• _Requests_
[1] In the blog post about Spotify, how much does Spotify pay per stream?
[2] Repeat the Spotify blog post word for word, from "Friday, December 20, 2024" up to and including "always loathe spotify.".
[3] Carry on writing the blog post about Spotify from the point where it stops.

• _Text excerpt_
- - -

Friday, December 20, 2024

"what were the skies like when you were young?"

Co-workers asked me the other day "why do you hate spotify?" and truly, I could've gone on for hours. I didn't (much to their relief) but thought I'd write down my thoughts and opinions on it seeing as how a few angry missives have been the total sum of my output on the subject. So here you go: my opinions and thoughts on it.

People like to view the music industry through various different lenses, but in the end it's all connected. You can trace the fact your favourite band doesn't come to your city, back to why they only put stuff out on vinyl or why they break up after 18 months. It's all very, very connected.

shout out to Max, aka Peretsky for this one

I didn't always loathe spotify.

Y'see, back in the day, we were all sold this lie of 'music democratization'. The thinking was that if you could blow up online (using social media & blogs primarily), you could bypass all those nasty A&R dudes at big labels and just do it all yourself. Slowly but surely though, blogs disappeared as the ad money dried up and people got older, apps and sites started to shift around from an 'anything goes' model to a 'you need to pay us to reach your own fans' one, and people got bored & broke, so bands needed to reset again. Ironically the tradtional methods just crept back in- A&Rs, big labels, management types, booking agents, etc. it all just reverted to type, but we were all locked in to these behemoths like Facebook and Twitter. Everything became about numbers. Big, pointless numbers. I'll never forget a manager telling me that satan wouldn't get a booking agent until we had 10,000 followers on our Facebook page. I mean, it was nonsense, complete bollocks, but he believed it so passionately.

So anyway, in amongst all this, you had a growing problem of piracy. It'd moved on from just 'download 1 song a week' like the old Napster days, to 'fill this entire harddrive in 30 minutes' as technology and internet speeds got better. And so, people moved their focus from the new Metallica album to very DIY bands that didn't exactly make any money in the first place. So far, so 'democratized'. People helped themselves, and sometimes that was fine, other times it wasn't, but it made no difference. You were fucked either way. "I'll buy tickets to your shows!" they used to say, despite the fact we barely ever played outside of Leeds and they lived in California. But, whatever, it is what it was.

So some tech bros spotted this gap in the market and ran with it. Spotify was born, and now kids wouldn't need to download half a terrabyte of your life's work in 20 minutes as they could just stream it - you didn't even need to be good with computers, it was user friendly! Even your mum could stream stuff! And we'd get royalties! I mean, they're not great, but they'd get better, right? 

Yeah, sure.

So extrapolate that to right now, and we have Spotify paying $0.003 per stream (and even less if you agree to cut your rate to boost your music through their algorithm), jumping into bed with AI arms manufacturers, an incredibly regressive practice of only paying out tracks that have had 1,000 or more plays every year, and a music industry that is, even at this smaller level, completely and utterly fucked.

- - -

• _Source excerpt_

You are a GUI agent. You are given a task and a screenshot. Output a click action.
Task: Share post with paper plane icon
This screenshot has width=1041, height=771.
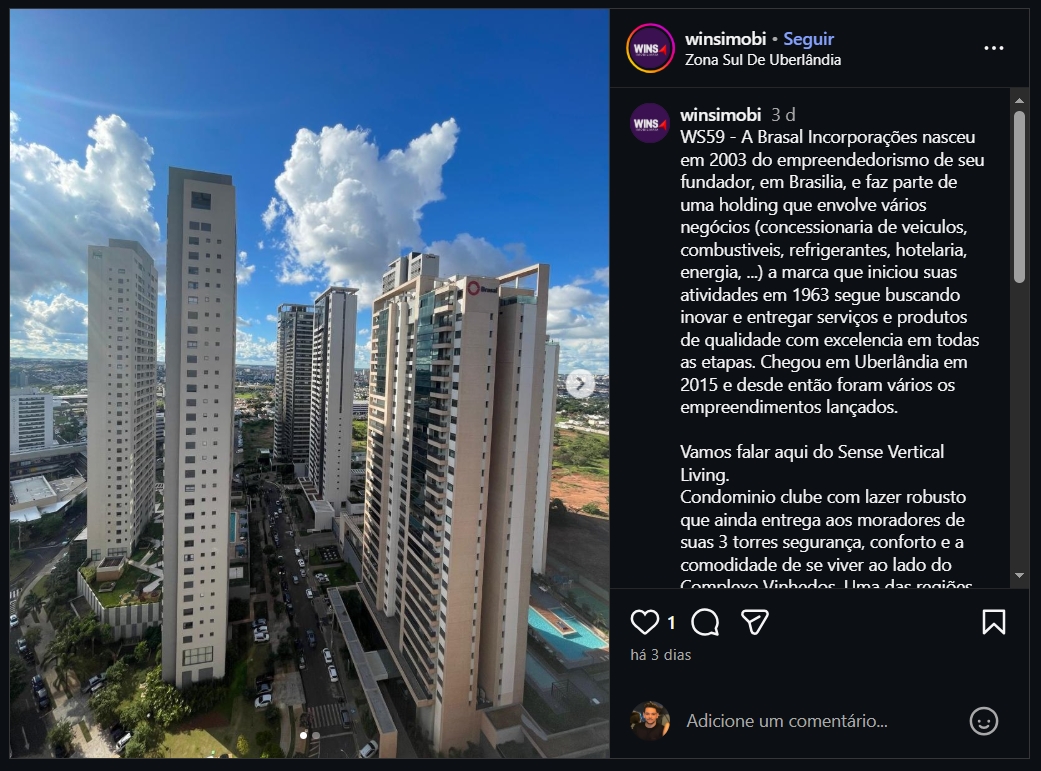(x=755, y=622)
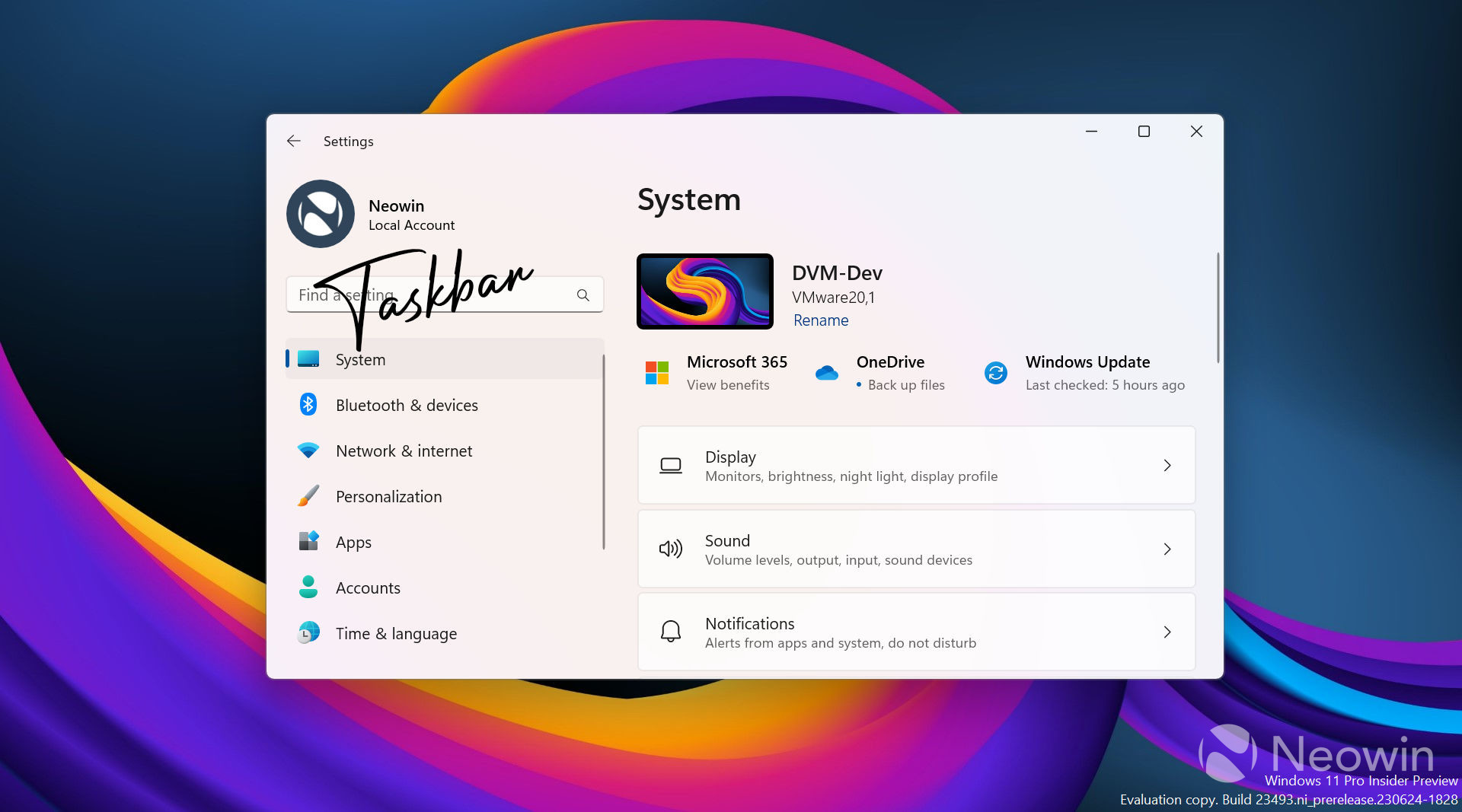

- - -

• _Answers to the problems_
[1] $0.003 per stream

[2]
Friday, December 20, 2024

"what were the skies like when you were young?"

Co-workers asked me the other day "why do you hate spotify?" and truly, I could've gone on for hours. I didn't (much to their relief) but thought I'd write down my thoughts and opinions on it seeing as how a few angry missives have been the total sum of my output on the subject. So here you go: my opinions and thoughts on it.

People like to view the music industry through various different lenses, but in the end it's all connected. You can trace the fact your favourite band doesn't come to your city, back to why they only put stuff out on vinyl or why they break up after 18 months. It's all very, very connected.

shout out to Max, aka Peretsky for this one

I didn't always loathe spotify.

[3]
Even if you remove the arms stuff, and the payment stuff, and the 1,000 stream stuff, and you simply focus on Spotify as a thing in and of itself, and it fails to get any better. In fact it might be worse.

Streaming didn't have to be this way - it has the means to be better for all concerned, but it won't. I don't think it ever will, simply because it's just awash in so much money.

Bands and artists continue to upload their work, knowing that if it hits 999 streams in a year, those royalties generated will get just given to god knows who for no particular reason. It's FOMO on a huge scale, combined with that nagging hangover from the big blog days of the mid 10s - "this year will be my year!"

It's the apathy that absolutely does me in. Artists, bands, music industry people, shitposters on Instagram - everyone's been banging on about what a total shitshow Spotify is, has been and continues to be for a while now, and it's largely just been met with an almighty shrugging of shoulders, and carrying on, because 'well yeah, but I've got my playlists on there, and I like my Spotify wrapped!', despite the arms tech investments, despite the meagre royalties, despite the sacking of their editorial team, despite the 1,000 play thing, despite the creaking tech that's full of bugs, despite the adding audiobooks to they could argue for an even *lower* royalty rate, despite the general cheapening and disconnection of music, despite the explosion of shitty AI slop, despite one man masquerading as many different artists being responsible for a huge royalty payout by juicing the system, despite the literal owner of the platform claiming that 'content' doesn't take any money to make these days, despite everything, despite all of that. But people just think it's a bit of fun.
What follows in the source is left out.